Records from a collection
Start of Block

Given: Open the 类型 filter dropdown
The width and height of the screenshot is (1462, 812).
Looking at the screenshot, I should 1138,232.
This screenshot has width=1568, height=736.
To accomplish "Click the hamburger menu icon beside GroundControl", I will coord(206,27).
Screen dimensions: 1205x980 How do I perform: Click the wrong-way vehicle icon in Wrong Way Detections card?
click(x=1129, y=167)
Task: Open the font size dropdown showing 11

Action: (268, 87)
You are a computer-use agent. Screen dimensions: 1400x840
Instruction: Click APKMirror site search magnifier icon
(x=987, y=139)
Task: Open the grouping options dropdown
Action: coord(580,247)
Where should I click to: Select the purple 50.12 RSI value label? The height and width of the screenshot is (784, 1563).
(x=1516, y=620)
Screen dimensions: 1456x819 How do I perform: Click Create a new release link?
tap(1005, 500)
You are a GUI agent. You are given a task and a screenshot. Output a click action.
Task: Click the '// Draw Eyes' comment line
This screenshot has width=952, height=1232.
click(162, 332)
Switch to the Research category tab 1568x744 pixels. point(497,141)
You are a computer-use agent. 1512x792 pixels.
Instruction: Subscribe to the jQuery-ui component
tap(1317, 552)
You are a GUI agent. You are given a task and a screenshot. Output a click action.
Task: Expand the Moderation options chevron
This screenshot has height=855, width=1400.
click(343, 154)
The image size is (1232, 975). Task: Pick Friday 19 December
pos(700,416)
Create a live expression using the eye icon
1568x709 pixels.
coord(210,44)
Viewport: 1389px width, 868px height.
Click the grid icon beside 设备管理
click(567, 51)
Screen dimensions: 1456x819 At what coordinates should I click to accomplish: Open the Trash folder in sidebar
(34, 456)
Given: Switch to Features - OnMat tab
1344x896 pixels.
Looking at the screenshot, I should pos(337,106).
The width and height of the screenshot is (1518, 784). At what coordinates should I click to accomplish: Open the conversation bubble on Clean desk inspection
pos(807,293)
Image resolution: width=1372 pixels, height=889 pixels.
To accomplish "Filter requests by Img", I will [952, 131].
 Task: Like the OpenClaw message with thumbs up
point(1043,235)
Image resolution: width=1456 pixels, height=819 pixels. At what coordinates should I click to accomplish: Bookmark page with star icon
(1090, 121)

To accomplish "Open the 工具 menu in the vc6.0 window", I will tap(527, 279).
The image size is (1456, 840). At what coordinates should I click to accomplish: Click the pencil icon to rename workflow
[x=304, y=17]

End of Block

Write out every line of the data again, exactly as it reads.

## Answer to this task
Given: Open the 类型 filter dropdown
The width and height of the screenshot is (1462, 812).
Looking at the screenshot, I should 1138,232.
This screenshot has width=1568, height=736.
To accomplish "Click the hamburger menu icon beside GroundControl", I will coord(206,27).
Screen dimensions: 1205x980 How do I perform: Click the wrong-way vehicle icon in Wrong Way Detections card?
click(x=1129, y=167)
Task: Open the font size dropdown showing 11

Action: (268, 87)
You are a computer-use agent. Screen dimensions: 1400x840
Instruction: Click APKMirror site search magnifier icon
(x=987, y=139)
Task: Open the grouping options dropdown
Action: coord(580,247)
Where should I click to: Select the purple 50.12 RSI value label? The height and width of the screenshot is (784, 1563).
(x=1516, y=620)
Screen dimensions: 1456x819 How do I perform: Click Create a new release link?
tap(1005, 500)
You are a GUI agent. You are given a task and a screenshot. Output a click action.
Task: Click the '// Draw Eyes' comment line
This screenshot has width=952, height=1232.
click(162, 332)
Switch to the Research category tab 1568x744 pixels. point(497,141)
You are a computer-use agent. 1512x792 pixels.
Instruction: Subscribe to the jQuery-ui component
tap(1317, 552)
You are a GUI agent. You are given a task and a screenshot. Output a click action.
Task: Expand the Moderation options chevron
This screenshot has height=855, width=1400.
click(343, 154)
The image size is (1232, 975). Task: Pick Friday 19 December
pos(700,416)
Create a live expression using the eye icon
1568x709 pixels.
coord(210,44)
Viewport: 1389px width, 868px height.
Click the grid icon beside 设备管理
click(567, 51)
Screen dimensions: 1456x819 At what coordinates should I click to accomplish: Open the Trash folder in sidebar
(34, 456)
Given: Switch to Features - OnMat tab
1344x896 pixels.
Looking at the screenshot, I should pos(337,106).
The width and height of the screenshot is (1518, 784). At what coordinates should I click to accomplish: Open the conversation bubble on Clean desk inspection
pos(807,293)
Image resolution: width=1372 pixels, height=889 pixels.
To accomplish "Filter requests by Img", I will [952, 131].
 Task: Like the OpenClaw message with thumbs up
point(1043,235)
Image resolution: width=1456 pixels, height=819 pixels. At what coordinates should I click to accomplish: Bookmark page with star icon
(1090, 121)

To accomplish "Open the 工具 menu in the vc6.0 window", I will tap(527, 279).
The image size is (1456, 840). At what coordinates should I click to accomplish: Click the pencil icon to rename workflow
[x=304, y=17]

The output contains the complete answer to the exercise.